In ultima analisi un’ottima iniziativa, nonostante divieti e censure, per ricordare non solo un evento così catastrofico come la Nakba, ma anche le responsabilità internazionali che si ebbero nel creare una situazione che 68 anni dopo continua a trascinarsi in una regione dove quotidianamente si sente parlare di palestinesi uccisi ai checkpoint senza alcun motivo.

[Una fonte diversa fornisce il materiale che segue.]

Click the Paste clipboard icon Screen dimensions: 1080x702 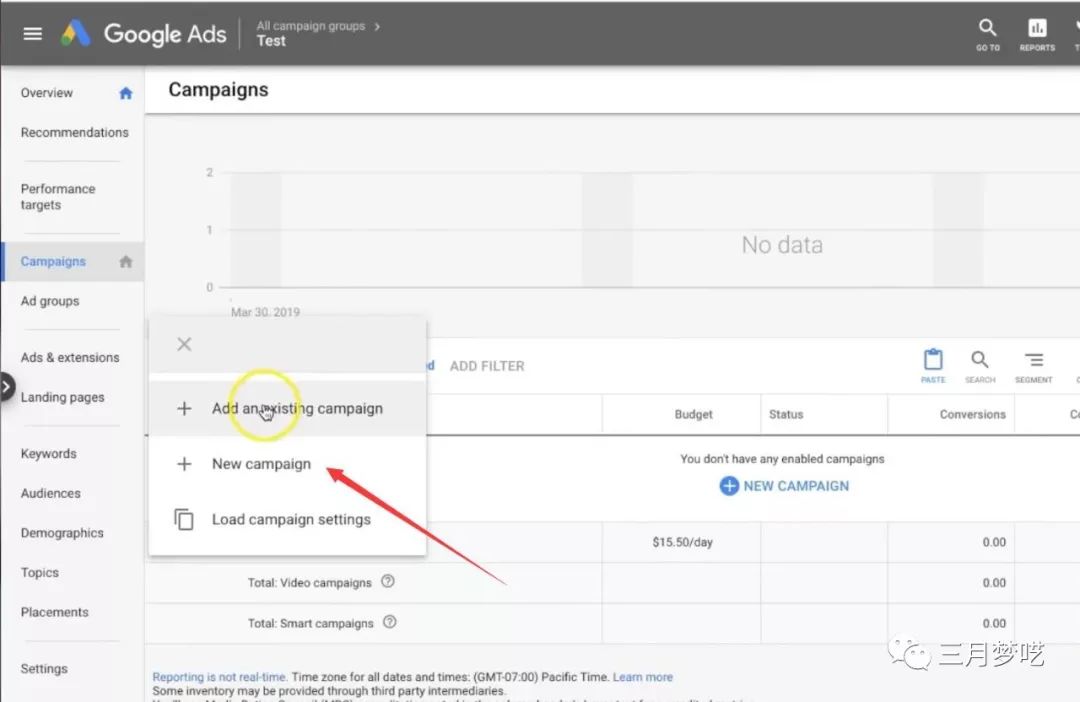coord(933,364)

Ma anche per dimostrare come l’università sia sempre un luogo più chiuso al dibattito e all’approfondimento di certe tematiche, assoggettata ai poteri forti, che ha abdicato al suo ruolo di creazione di saperi critici, trasformandosi in un luogo gestito all’insegna di un conservatorismo che non esita a concedere un’aula a gruppi fascisti come il FUAN ma che la nega a chi si ripromette di toccare temi scomodi.
Un comportamento scontato, d’altra parte, per un sistema universitario torinese che afferma di ispirarsi alla difesa della democrazia e alla coltivazione libertà di espressione, ma che fa affari d’oro con aziende che sperimentano le proprie tecnologie sulla pelle di un popolo asfissiato da 68 anni di occupazione militare.